── Exercise inputs
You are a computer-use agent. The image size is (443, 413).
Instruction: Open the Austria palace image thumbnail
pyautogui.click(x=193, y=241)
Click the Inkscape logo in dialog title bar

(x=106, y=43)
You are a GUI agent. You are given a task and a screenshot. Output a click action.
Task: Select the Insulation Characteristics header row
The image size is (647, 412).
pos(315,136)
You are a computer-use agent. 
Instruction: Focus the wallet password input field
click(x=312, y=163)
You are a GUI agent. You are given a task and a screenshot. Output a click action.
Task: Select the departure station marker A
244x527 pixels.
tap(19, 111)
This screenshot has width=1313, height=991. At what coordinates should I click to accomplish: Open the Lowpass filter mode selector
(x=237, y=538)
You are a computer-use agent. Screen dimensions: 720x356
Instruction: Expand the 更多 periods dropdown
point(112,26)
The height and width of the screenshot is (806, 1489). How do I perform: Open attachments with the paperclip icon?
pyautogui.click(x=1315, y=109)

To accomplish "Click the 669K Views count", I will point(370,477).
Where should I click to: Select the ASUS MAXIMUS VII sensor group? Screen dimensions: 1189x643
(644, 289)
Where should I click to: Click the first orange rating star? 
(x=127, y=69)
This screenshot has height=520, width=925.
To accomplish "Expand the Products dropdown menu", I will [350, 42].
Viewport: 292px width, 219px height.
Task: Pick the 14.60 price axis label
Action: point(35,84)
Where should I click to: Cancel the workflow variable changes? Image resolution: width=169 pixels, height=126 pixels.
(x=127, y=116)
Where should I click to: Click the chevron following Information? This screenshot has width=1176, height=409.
────
Only lines with the string "agent" are wanted; please find each one in the listing and copy it.

Output for this exercise.
You are a computer-use agent. The image size is (443, 413).
You are a GUI agent. You are given a task and a screenshot. Output a click action.
You are a computer-use agent. 
You are a GUI agent. You are given a task and a screenshot. Output a click action.
You are a computer-use agent. Screen dimensions: 720x356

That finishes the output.